• _Task prompt_:
Output all the entries below. Each must match exactly.

• _Entries supplied_:
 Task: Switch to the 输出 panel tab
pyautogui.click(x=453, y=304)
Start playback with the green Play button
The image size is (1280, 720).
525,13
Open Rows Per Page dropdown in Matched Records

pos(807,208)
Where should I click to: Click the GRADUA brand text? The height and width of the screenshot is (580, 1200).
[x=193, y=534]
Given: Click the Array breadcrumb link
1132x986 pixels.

• _Result of the exercise_:
 Task: Switch to the 输出 panel tab
pyautogui.click(x=453, y=304)
Start playback with the green Play button
The image size is (1280, 720).
525,13
Open Rows Per Page dropdown in Matched Records

pos(807,208)
Where should I click to: Click the GRADUA brand text? The height and width of the screenshot is (580, 1200).
[x=193, y=534]
Given: Click the Array breadcrumb link
1132x986 pixels.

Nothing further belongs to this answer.